## TEXT TO READ
============

# Opinions on Vollrath, Lincoln Wearever, etc.



## chrislehrer (Oct 9, 2008)

Upon returning to the US, I find that my small collection of Calphalon saucepans have been almost completely destroyed by the renters. Not that I liked those pans much, but it's a bit irritating. I want to replace them with good pans at a sane price.

Looking on BigTray and places like that, I see good prices on heavy aluminum and stainless steel by Vollrath, Lincoln Wearever, and a few others. I was thinking of going heavy aluminum -- better heat transfer and stuff than stainless, I believe.

Anyone have experience-based opinions of Vollrath, Lincoln Wearever, or other mainstream standard brands from restaurant supply places?

I've got a good 1-qt with slightly sloped sides, a 3 1/2-qt saucier, and a tin-lined 2-qt copper thing that's sort of like a wide saucepan, I guess more of a saute pan. I was thinking of getting a regular deep 2-qt saucepan, a 2-qt Windsor, and maybe a bigger saucepan -- like a 6-qt or something. What do you think of this plan?

============

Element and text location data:
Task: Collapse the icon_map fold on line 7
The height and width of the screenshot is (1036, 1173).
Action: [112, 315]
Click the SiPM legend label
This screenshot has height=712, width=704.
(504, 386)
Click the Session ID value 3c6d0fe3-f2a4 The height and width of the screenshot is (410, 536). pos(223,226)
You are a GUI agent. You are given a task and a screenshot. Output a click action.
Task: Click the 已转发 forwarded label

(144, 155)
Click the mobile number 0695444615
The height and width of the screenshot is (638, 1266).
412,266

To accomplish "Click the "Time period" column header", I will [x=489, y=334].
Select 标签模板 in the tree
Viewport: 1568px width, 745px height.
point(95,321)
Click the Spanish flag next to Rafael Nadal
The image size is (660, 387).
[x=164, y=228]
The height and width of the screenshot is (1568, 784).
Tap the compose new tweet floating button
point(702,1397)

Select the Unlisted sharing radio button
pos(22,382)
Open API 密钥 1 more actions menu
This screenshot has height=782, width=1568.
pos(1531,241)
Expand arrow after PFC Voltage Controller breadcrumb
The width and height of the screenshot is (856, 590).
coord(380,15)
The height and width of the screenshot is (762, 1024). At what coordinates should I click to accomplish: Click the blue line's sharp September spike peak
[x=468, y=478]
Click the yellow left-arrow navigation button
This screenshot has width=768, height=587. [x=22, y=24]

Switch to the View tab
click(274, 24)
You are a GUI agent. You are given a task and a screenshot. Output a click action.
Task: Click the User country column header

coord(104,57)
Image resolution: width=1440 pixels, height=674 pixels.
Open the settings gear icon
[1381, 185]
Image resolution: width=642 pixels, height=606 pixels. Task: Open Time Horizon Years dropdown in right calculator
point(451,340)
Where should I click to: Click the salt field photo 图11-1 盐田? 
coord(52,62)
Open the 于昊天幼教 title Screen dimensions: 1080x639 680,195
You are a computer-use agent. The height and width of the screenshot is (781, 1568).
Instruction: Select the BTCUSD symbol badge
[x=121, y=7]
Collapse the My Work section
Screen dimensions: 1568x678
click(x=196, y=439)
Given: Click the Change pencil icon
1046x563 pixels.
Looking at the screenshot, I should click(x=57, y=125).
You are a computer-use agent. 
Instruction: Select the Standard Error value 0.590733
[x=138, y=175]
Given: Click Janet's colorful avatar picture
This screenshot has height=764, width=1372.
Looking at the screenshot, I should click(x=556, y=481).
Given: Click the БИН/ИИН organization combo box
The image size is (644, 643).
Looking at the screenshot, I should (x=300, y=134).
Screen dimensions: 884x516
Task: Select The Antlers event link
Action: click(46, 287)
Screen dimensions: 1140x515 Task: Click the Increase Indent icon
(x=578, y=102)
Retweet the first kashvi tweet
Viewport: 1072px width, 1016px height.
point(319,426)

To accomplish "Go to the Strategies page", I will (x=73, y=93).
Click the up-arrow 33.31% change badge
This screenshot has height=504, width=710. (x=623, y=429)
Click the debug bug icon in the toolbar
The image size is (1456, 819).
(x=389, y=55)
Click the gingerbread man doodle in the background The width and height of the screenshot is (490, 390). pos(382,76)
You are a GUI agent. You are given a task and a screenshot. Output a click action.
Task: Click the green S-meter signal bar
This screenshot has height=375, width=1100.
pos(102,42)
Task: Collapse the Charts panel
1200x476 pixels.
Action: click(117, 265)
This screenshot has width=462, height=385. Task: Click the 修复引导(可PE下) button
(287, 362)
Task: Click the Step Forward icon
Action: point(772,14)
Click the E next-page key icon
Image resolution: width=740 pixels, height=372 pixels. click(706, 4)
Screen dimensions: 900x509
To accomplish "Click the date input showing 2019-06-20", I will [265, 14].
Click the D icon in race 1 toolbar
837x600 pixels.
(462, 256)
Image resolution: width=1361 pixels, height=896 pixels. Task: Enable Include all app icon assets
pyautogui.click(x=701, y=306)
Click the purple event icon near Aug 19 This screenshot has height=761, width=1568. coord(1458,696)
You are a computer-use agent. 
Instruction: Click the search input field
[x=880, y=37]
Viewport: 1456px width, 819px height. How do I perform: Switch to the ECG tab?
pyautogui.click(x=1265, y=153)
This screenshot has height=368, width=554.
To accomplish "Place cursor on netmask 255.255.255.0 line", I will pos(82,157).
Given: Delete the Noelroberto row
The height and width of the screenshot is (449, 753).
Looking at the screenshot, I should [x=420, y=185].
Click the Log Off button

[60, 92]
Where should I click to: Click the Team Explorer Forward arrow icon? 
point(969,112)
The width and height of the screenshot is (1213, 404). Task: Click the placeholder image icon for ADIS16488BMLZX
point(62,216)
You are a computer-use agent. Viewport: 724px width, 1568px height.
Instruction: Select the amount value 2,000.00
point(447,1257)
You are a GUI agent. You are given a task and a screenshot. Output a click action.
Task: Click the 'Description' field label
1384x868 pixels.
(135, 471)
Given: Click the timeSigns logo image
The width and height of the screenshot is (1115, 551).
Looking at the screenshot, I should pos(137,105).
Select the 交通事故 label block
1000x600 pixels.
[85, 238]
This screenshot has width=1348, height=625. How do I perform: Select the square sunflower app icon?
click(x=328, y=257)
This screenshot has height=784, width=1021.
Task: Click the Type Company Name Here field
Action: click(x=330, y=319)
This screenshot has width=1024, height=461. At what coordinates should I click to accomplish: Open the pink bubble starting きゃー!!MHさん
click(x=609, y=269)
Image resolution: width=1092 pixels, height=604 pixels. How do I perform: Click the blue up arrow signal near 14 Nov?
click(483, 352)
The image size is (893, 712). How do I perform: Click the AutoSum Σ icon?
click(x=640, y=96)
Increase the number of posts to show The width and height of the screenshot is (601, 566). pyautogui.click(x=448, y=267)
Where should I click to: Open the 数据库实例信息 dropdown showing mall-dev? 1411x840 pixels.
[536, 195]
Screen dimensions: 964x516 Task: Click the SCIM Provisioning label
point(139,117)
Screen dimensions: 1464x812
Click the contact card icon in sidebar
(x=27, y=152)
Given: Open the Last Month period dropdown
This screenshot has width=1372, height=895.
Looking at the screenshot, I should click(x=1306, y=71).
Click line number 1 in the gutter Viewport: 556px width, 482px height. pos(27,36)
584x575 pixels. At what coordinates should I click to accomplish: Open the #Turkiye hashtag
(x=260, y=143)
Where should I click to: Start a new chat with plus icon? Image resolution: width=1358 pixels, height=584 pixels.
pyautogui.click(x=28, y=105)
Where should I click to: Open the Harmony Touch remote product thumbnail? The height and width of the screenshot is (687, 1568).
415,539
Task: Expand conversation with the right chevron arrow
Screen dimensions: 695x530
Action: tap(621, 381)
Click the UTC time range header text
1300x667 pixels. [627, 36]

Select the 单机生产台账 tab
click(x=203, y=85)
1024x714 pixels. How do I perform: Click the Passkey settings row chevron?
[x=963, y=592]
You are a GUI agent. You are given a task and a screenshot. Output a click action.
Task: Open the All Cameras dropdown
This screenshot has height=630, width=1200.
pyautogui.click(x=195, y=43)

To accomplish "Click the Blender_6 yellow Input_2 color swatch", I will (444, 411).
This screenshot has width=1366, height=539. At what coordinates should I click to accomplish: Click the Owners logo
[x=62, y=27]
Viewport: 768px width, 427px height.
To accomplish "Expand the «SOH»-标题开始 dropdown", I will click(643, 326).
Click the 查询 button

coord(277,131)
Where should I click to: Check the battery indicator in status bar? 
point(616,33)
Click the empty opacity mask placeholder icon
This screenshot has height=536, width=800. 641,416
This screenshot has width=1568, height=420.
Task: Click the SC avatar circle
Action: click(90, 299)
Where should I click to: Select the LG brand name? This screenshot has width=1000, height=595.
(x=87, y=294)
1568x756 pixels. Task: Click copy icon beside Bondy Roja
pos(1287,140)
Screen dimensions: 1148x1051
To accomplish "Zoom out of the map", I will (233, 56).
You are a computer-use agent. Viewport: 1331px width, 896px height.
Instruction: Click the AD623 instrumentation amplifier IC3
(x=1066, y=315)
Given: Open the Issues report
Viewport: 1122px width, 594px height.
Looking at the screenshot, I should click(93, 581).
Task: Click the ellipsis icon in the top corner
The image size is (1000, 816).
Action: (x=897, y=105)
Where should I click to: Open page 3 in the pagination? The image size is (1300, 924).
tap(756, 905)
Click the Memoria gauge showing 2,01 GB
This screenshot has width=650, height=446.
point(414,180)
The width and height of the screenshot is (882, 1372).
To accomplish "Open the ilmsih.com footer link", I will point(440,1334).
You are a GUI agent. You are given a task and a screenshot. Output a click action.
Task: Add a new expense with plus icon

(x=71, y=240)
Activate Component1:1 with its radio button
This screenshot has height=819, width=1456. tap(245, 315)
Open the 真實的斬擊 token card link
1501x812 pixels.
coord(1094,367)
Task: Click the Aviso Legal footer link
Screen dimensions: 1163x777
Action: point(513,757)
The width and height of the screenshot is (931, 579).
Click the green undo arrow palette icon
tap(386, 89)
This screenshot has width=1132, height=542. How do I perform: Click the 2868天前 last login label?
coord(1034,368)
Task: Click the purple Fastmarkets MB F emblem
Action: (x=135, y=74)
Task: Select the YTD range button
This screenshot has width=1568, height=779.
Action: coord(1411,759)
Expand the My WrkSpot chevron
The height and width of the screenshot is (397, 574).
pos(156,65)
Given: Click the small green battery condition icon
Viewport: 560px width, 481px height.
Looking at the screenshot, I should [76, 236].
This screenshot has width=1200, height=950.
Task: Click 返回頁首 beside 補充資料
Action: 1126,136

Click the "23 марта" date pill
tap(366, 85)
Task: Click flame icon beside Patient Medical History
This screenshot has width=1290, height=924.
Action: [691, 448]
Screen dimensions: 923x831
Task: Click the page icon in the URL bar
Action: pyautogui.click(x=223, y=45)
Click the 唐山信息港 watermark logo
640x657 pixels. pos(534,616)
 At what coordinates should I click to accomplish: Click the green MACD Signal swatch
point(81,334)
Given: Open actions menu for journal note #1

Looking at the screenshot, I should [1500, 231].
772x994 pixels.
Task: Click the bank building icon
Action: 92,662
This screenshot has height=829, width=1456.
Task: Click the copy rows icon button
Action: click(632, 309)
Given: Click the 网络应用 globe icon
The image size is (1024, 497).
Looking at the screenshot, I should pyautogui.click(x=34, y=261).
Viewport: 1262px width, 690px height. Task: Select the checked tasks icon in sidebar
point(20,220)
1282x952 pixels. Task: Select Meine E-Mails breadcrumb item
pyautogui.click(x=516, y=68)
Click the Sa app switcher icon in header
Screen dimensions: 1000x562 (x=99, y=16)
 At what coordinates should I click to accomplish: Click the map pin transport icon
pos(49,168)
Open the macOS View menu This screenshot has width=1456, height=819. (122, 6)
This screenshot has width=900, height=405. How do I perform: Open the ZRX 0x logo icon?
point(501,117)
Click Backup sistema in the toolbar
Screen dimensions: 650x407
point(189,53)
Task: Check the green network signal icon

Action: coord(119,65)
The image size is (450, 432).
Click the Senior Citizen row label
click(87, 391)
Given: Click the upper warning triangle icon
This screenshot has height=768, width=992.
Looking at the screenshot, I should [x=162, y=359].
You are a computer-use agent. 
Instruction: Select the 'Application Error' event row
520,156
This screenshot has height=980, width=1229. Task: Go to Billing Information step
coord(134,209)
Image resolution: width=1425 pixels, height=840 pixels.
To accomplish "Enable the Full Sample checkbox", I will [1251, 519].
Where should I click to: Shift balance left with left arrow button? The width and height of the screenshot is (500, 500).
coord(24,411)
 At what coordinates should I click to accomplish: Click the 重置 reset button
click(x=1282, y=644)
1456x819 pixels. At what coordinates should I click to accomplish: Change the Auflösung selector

============

## TASK OBJECTIVE
From the cookware thread, pull out the passage starting with "## chrislehrer (Oct" and going on through "stainless, I believe.", copied word for word.

## TASK SOLUTION
## chrislehrer (Oct 9, 2008)

Upon returning to the US, I find that my small collection of Calphalon saucepans have been almost completely destroyed by the renters. Not that I liked those pans much, but it's a bit irritating. I want to replace them with good pans at a sane price.

Looking on BigTray and places like that, I see good prices on heavy aluminum and stainless steel by Vollrath, Lincoln Wearever, and a few others. I was thinking of going heavy aluminum -- better heat transfer and stuff than stainless, I believe.